A Right to Work measure now scheduled to come up in the Wisconsin Senate this week is widely expected to clear both chambers of the Badger State Legislature and be signed by GOP Gov. Scott Walker by early next month. Majorities in both chambers of the state capitol in Madison have told Senate and Assembly leaders that they plan to vote for the Right to Work Bill.

Why is legislation that would bar union officials from getting employees fired for refusal to pay dues or fees to an unwanted union now poised to become law in Wisconsin?  One key reason is that the vast majority of Wisconsinites who regularly vote agree that no one should be forced to affiliate with a union as a job condition, as a recent scientific statewide poll conducted by the Tarrance Group demonstrated.

A second reason is that more and more people in Wisconsin are becoming aware of the ample evidence that Right to Work laws facilitate job and employee compensation growth.  For example, inflation-adjusted U.S. Commerce Department data show that, from 2003-2013, private-sector employee compensation (including wages, salaries, bonuses, and the dollar value of benefits like health insurance) in the five Midwestern states that protected the Right to Work for the whole decade increased by more than four times as much as in Wisconsin and by nearly seven times as much as in Midwestern forced-unionism states as a group.  (Indiana and Michigan, which passed Right to Work laws in 2012, are excluded from this analysis.)

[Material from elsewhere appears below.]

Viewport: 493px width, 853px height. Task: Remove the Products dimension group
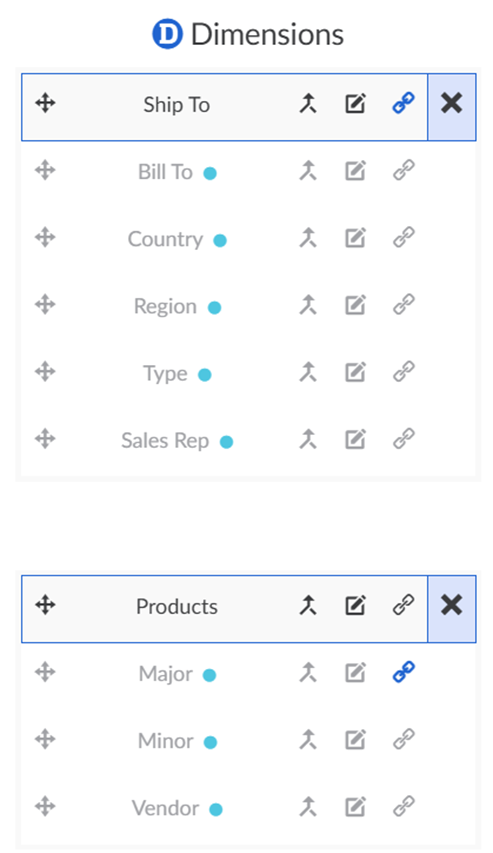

Demographics are arguably an even more compelling indicator of Right to Work laws’ beneficial impact.  In the five Midwestern states with longstanding Right to Work laws, the aggregate K-12 school-aged population (age 5-17) grew by nearly 33,000 from 2003 to 2013., according to the U.S. Census Bureau.  Meanwhile, Wisconsin’s school-aged population fell by 36,000, and Midwestern forced-unionism states’ total population in that age bracket fell by 323,000.

In the nation as a whole as well as in the Midwest alone, Census Bureau data bear stark witness to breadwinners’ understanding that, when regional differences in living costs are taken into account, they are typically better able to provide for their families in Right to Work states.  That is undoubtedly a key reason why they, their spouses, and their children are flocking to such states.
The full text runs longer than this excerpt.